HumanCompatibleAI · ernestum · Jul 14, 2023 · Jul 4, 2023 · Jul 5, 2023 · Jul 5, 2023
diff --git a/docs/getting-started/cli.rst b/docs/getting-started/cli.rst
@@ -0,0 +1,166 @@
+======================
+Command Line Interface
+======================
+
+Many features of the core library are accessible via the command line interface built
+using the `Sacred <https://github.com/idsia/sacred>`_ package.
+
+Sacred is used to configure and run the algorithms.
+It is centered around the concept of `experiments <https://sacred.readthedocs.io/en/stable/experiment.html>`_
+which are composed of reusable `ingredients <https://sacred.readthedocs.io/en/stable/ingredients.html>`_.

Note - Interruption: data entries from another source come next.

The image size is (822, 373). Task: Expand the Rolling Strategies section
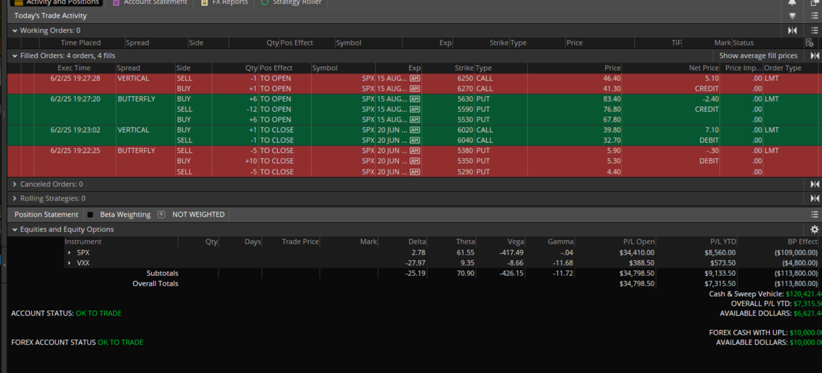[x=15, y=198]
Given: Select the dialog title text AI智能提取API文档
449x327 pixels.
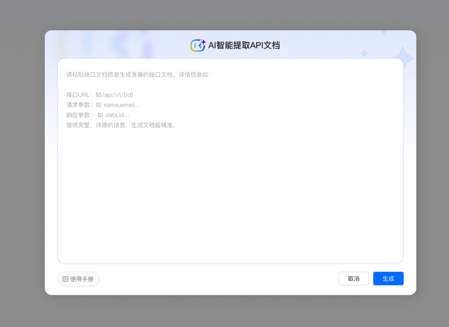Looking at the screenshot, I should (244, 45).
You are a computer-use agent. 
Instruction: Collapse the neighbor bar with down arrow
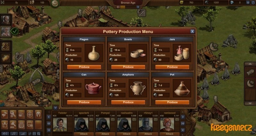pyautogui.click(x=55, y=108)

+Each experiment and each ingredient has its own configuration namespace.
+Named configurations are used to specify a coherent set of configuration values.
+It is recommended to at least read the
+`Sacred documentation about the command line interface <https://sacred.readthedocs.io/en/stable/command_line.html>`_.
+
+The :py:mod:`scripts <imitation.scripts>` package contains a number of sacred experiments to either execute algorithms or perform utility tasks.
+The most important :py:mod:`ingredients <imitation.scripts.ingredients>` for imitation learning are:
+
+- :py:mod:`Environments <imitation.scripts.ingredients.environment>`
+- :py:mod:`Expert Policies <imitation.scripts.ingredients.expert>`
+- :py:mod:`Expert Demonstrations <imitation.scripts.ingredients.demonstrations>`
+- :py:mod:`Reward Functions <imitation.scripts.ingredients.reward>`
+
+
+Usage Examples
+==============
+
+Here we demonstrate some usage examples for the command line interface.
+You can always find out all the configurable values by running:
+
+.. code-block:: bash
+
+    python -m imitation.scripts.<script> print_config
+
+Run BC on the ``CartPole-v1`` environment with a pre-trained PPO policy as expert:
+^^^^^^^^^^^^^^^^^^^^^^^^^^^^^^^^^^^^^^^^^^^^^^^^^^^^^^^^^^^^^^^^^^^^^^^^^^^^^^^^^^
+
+.. note:: Here the cartpole environment is specified via a named configuration.
+
+.. code-block:: bash
+
+    python -m imitation.scripts.train_imitation bc with \
+        cartpole \
+        demonstrations.n_expert_demos=50 \
+        bc.train_kwargs.n_batches=2000 \
+        expert.policy_type=ppo \
+        expert.loader_kwargs.path=tests/testdata/expert_models/cartpole_0/policies/final/model.zip
+
+50 expert demonstrations are sampled from the PPO policy that is included in the testdata folder.
+2000 batches are enough to train a good policy.
+
+Run DAgger on the ``CartPole-v0`` environment with a random policy as expert:
+^^^^^^^^^^^^^^^^^^^^^^^^^^^^^^^^^^^^^^^^^^^^^^^^^^^^^^^^^^^^^^^^^^^^^^^^^^^^^
+
+.. code-block:: bash
+
+    python -m imitation.scripts.train_imitation dagger with \
+        cartpole \
+        dagger.total_timesteps=2000 \
+        demonstrations.n_expert_demos=10 \
+        expert.policy_type=random
+
+This will not produce any meaningful results, since a random policy is not a good expert.
+
+
+Run AIRL on the ``MountainCar-v0`` environment with a expert from the HuggingFace model hub:
+^^^^^^^^^^^^^^^^^^^^^^^^^^^^^^^^^^^^^^^^^^^^^^^^^^^^^^^^^^^^^^^^^^^^^^^^^^^^^^^^^^^^^^^^^^^^
+
+.. code-block:: bash
+
+    python -m imitation.scripts.train_adversarial airl with \
+        seals_mountain_car \
+        total_timesteps=5000 \
+        expert.policy_type=ppo-huggingface \
+        demonstrations.n_expert_demos=500
+
+.. note:: The small number of total timesteps is only for demonstration purposes and will not produce a good policy.
+
+
+Run GAIL on the ``seals/Swimmer-v0`` environment
+^^^^^^^^^^^^^^^^^^^^^^^^^^^^^^^^^^^^^^^^^^^^^^^^
+
+Here we do not use the named configuration for the seals environment, but instead specify the gym_id directly.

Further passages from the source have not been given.